2 min read

President-elect Donald Trump’s advisers are looking at ways in which the U.S. government could help nuclear power generators being forced out of the electricity market by cheaper natural gas and renewable resources.

In a document obtained by Bloomberg, Trump’s transition team asked the Energy Department how it can help keep nuclear reactors “operating as part of the nation’s infrastructure” and what it could do to prevent the shutdown of plants.

Advisers also asked the agency whether there were any statutory restrictions in resuming work on Yucca Mountain, a proposed federal depository for nuclear waste in Nevada that was abandoned by the Obama administration.

The list of questions to the Energy Department offers one of the clearest indications yet of Trump’s potential plans for aiding America’s battered nuclear power generators. Five of the country’s nuclear plants have closed in the past five years, based on Energy Department data, and more are set to shut as cheaper supplies from gas-fired plants, wind and solar squeeze their profits.

Media representatives for the Trump transition and Energy Department didn’t immediately respond to calls and emails seeking comment.

Some environmentalists have warned the closures could undermine efforts to combat climate change as nuclear reactors are the biggest source of zero-emissions power in the U.S. Plant owners including the nation’s largest — Exelon Corp. — have sought relief from state policymakers, with New York and Illinois among those that have approved millions in annual payments to keep reactors running.

Advertisement

Exelon rose 1.4 percent to $34.69 at 11:03 a.m. in New York. The shares are up 25 percent this year.

The Trump administration could find that providing “federal subsidies and programs to boost the struggling industry may be elusive and contentious,” Rob Barnett and Kit Konolige, analysts at Bloomberg Intelligence, wrote Friday in a research note. House Republicans could balk at incentives at the federal level, they said.

Among a list of questions the Trump team sent to the Energy Department was whether the agency has plans to resume the license proceedings for Yucca Mountain and how it can continue supporting the permitting of small modular reactors, seen as the next generation of nuclear technology.

On Thursday, Entergy Corp. announced that it’ll shut the Palisades nuclear plant in Michigan in 2018, adding to the growing list of reactors planning to retire early.

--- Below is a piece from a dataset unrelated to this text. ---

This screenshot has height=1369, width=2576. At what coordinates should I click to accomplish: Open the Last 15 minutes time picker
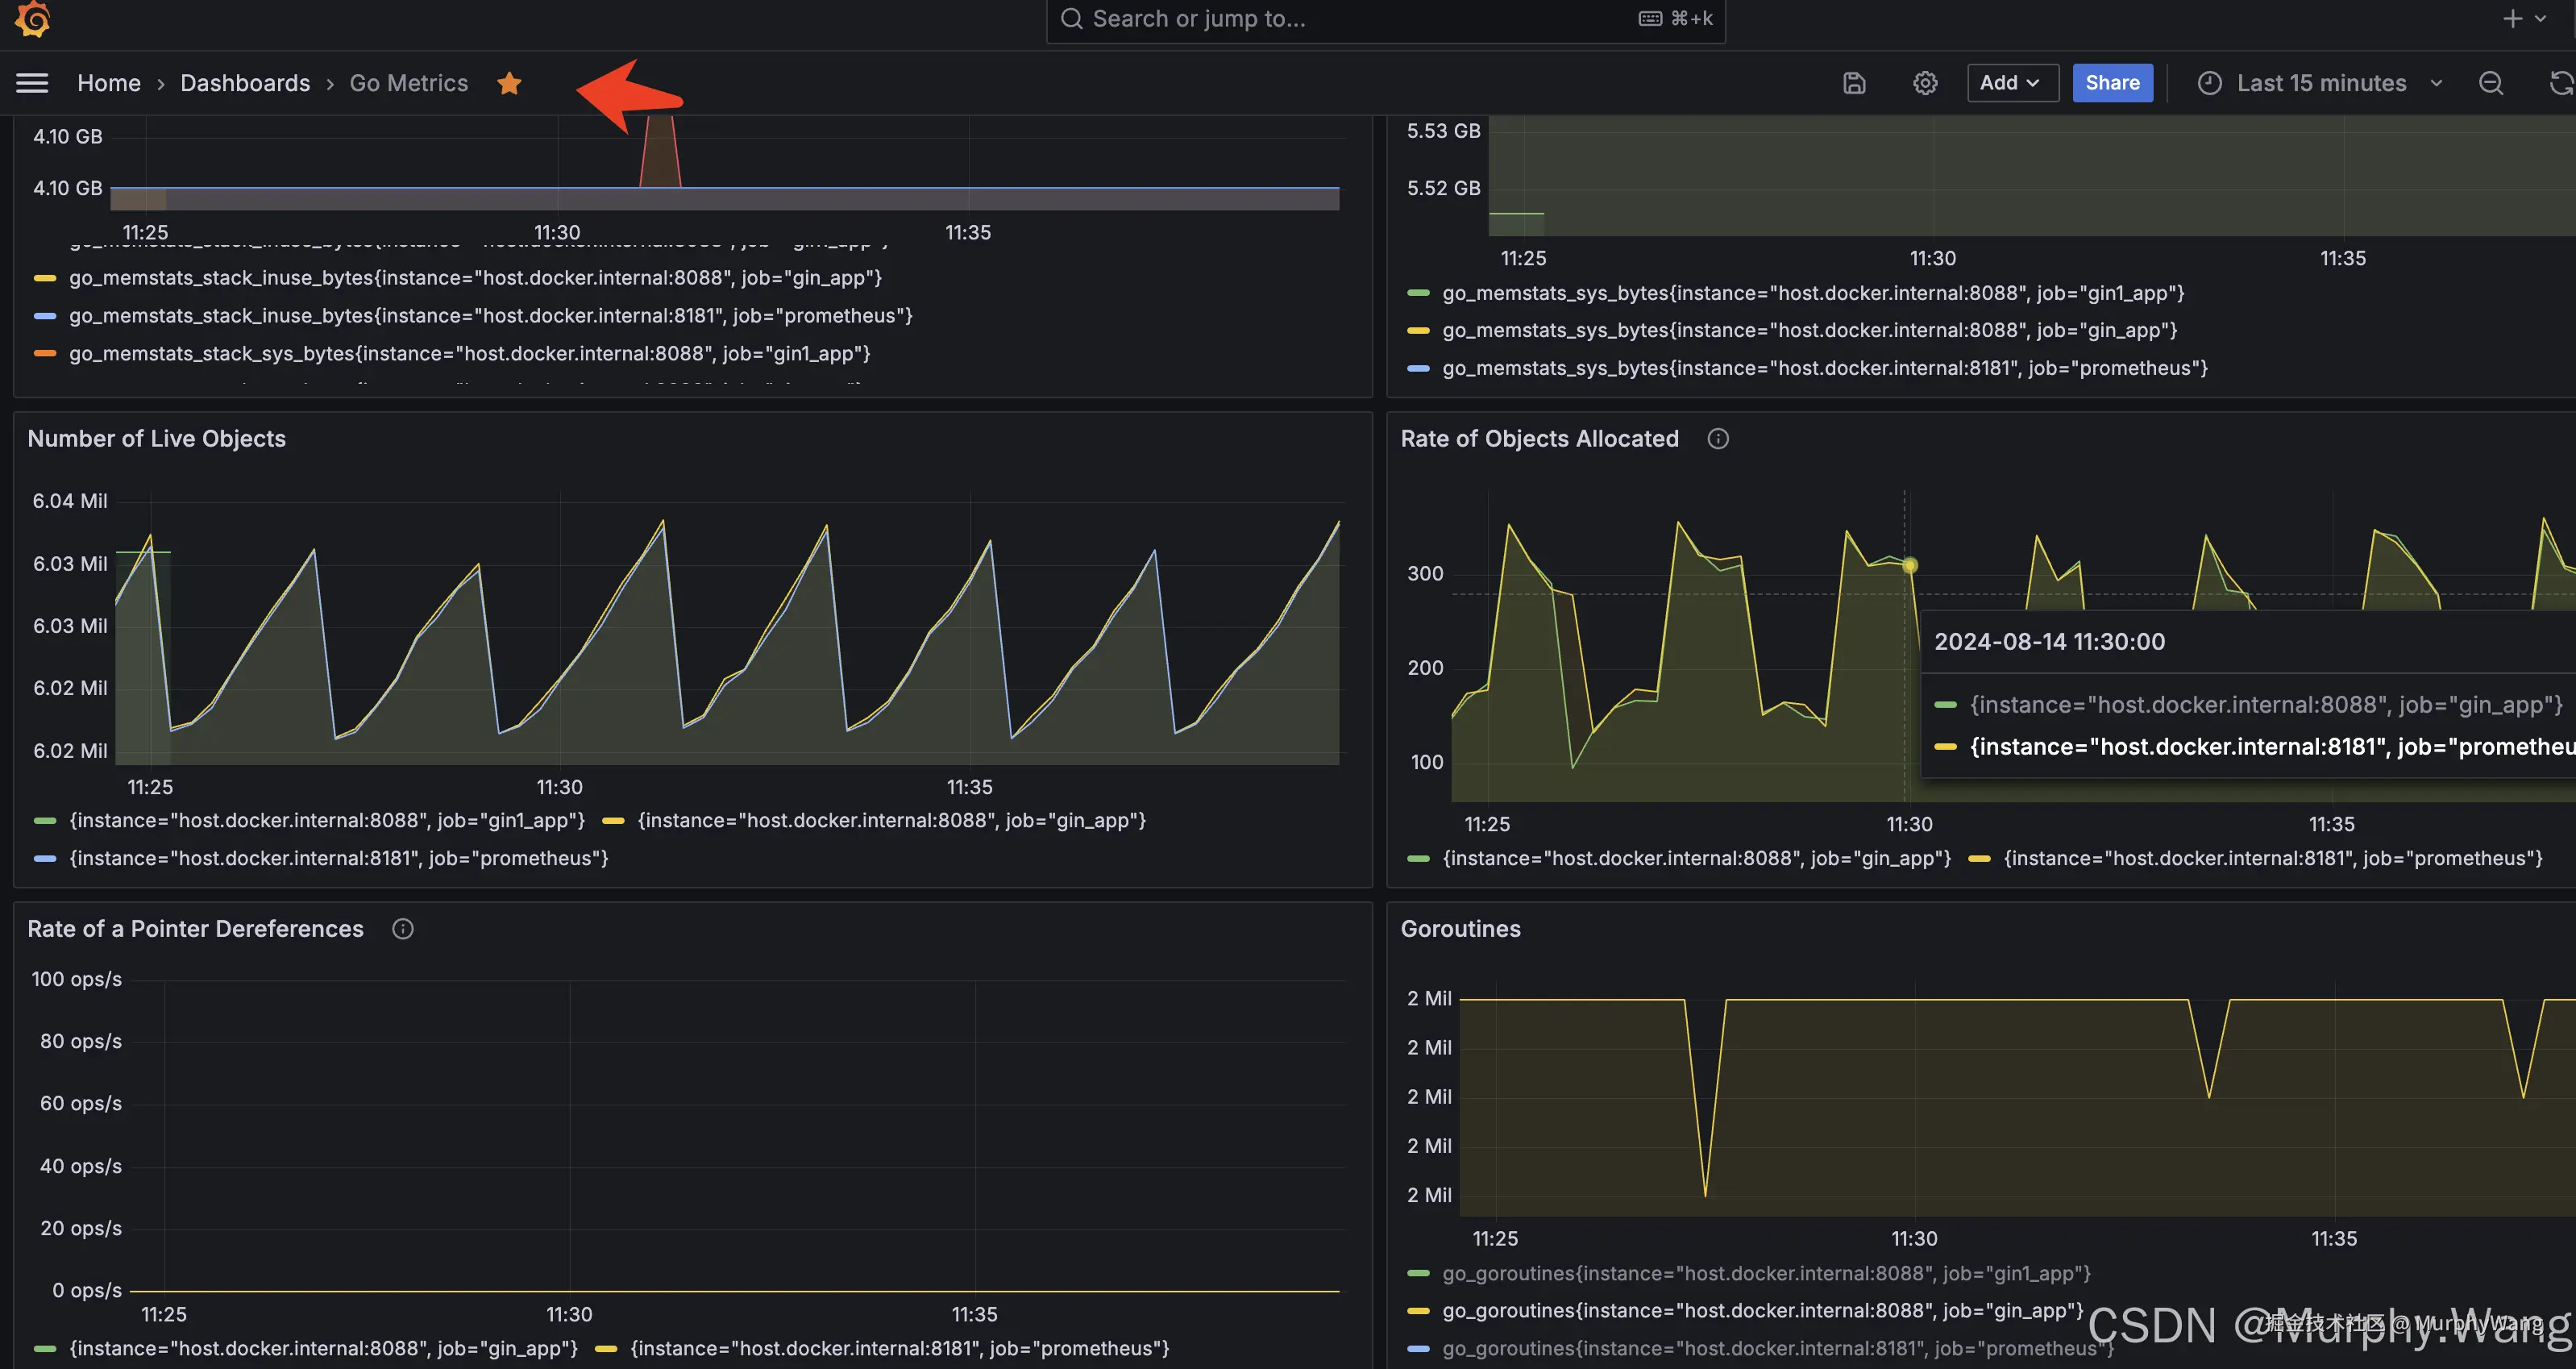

Trump has voiced his support for nuclear power in the past. In a television interview with Fox News in 2011, he said he was “very strongly in favor of nuclear energy,” while stressing the need for safeguards at plants.

Last month, the Washington trade group Nuclear Energy Institute congratulated Trump on the election and encouraged him to advance his support for the industry and maintain “its indispensable role in our critical energy infrastructure and environmental interests.”